(Material for this task begins)
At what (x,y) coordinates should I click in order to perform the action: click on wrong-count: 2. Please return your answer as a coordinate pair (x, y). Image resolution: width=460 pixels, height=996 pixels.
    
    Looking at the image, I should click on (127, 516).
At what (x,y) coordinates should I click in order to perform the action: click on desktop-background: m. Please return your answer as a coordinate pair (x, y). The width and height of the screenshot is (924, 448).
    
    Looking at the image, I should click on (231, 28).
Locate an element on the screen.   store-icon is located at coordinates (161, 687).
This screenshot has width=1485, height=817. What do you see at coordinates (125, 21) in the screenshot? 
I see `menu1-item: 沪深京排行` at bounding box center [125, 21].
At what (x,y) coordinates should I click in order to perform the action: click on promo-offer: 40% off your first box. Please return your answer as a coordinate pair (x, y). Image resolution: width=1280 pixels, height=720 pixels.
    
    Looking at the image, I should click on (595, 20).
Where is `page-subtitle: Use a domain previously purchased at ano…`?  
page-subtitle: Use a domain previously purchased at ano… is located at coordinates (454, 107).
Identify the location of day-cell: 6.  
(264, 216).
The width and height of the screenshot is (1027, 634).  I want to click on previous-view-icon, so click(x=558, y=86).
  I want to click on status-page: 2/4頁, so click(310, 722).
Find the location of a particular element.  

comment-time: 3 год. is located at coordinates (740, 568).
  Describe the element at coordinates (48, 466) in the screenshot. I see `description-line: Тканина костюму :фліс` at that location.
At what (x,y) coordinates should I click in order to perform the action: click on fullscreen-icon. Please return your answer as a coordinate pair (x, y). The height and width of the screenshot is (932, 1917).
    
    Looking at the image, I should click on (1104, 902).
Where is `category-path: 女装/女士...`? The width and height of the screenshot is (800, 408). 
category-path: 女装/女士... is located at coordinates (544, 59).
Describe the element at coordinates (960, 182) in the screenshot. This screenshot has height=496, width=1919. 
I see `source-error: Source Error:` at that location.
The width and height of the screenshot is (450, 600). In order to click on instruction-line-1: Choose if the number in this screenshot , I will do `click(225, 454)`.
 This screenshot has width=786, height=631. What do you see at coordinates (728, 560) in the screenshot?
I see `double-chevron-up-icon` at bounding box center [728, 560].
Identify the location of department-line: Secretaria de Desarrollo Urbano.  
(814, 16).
(Material for this task ends)
- [Aim of the exercise] Copy every entry above word for word, keeping the original line breaks and not changing anything.

- [Solution to the exercise]
At what (x,y) coordinates should I click in order to perform the action: click on wrong-count: 2. Please return your answer as a coordinate pair (x, y). Image resolution: width=460 pixels, height=996 pixels.
    
    Looking at the image, I should click on (127, 516).
At what (x,y) coordinates should I click in order to perform the action: click on desktop-background: m. Please return your answer as a coordinate pair (x, y). The width and height of the screenshot is (924, 448).
    
    Looking at the image, I should click on (231, 28).
Locate an element on the screen.   store-icon is located at coordinates (161, 687).
This screenshot has width=1485, height=817. What do you see at coordinates (125, 21) in the screenshot? 
I see `menu1-item: 沪深京排行` at bounding box center [125, 21].
At what (x,y) coordinates should I click in order to perform the action: click on promo-offer: 40% off your first box. Please return your answer as a coordinate pair (x, y). Image resolution: width=1280 pixels, height=720 pixels.
    
    Looking at the image, I should click on (595, 20).
Where is `page-subtitle: Use a domain previously purchased at ano…`?  
page-subtitle: Use a domain previously purchased at ano… is located at coordinates (454, 107).
Identify the location of day-cell: 6.  
(264, 216).
The width and height of the screenshot is (1027, 634).  I want to click on previous-view-icon, so click(x=558, y=86).
  I want to click on status-page: 2/4頁, so click(310, 722).
Find the location of a particular element.  

comment-time: 3 год. is located at coordinates (740, 568).
  Describe the element at coordinates (48, 466) in the screenshot. I see `description-line: Тканина костюму :фліс` at that location.
At what (x,y) coordinates should I click in order to perform the action: click on fullscreen-icon. Please return your answer as a coordinate pair (x, y). The height and width of the screenshot is (932, 1917).
    
    Looking at the image, I should click on (1104, 902).
Where is `category-path: 女装/女士...`? The width and height of the screenshot is (800, 408). 
category-path: 女装/女士... is located at coordinates (544, 59).
Describe the element at coordinates (960, 182) in the screenshot. This screenshot has height=496, width=1919. 
I see `source-error: Source Error:` at that location.
The width and height of the screenshot is (450, 600). In order to click on instruction-line-1: Choose if the number in this screenshot , I will do `click(225, 454)`.
 This screenshot has width=786, height=631. What do you see at coordinates (728, 560) in the screenshot?
I see `double-chevron-up-icon` at bounding box center [728, 560].
Identify the location of department-line: Secretaria de Desarrollo Urbano.  
(814, 16).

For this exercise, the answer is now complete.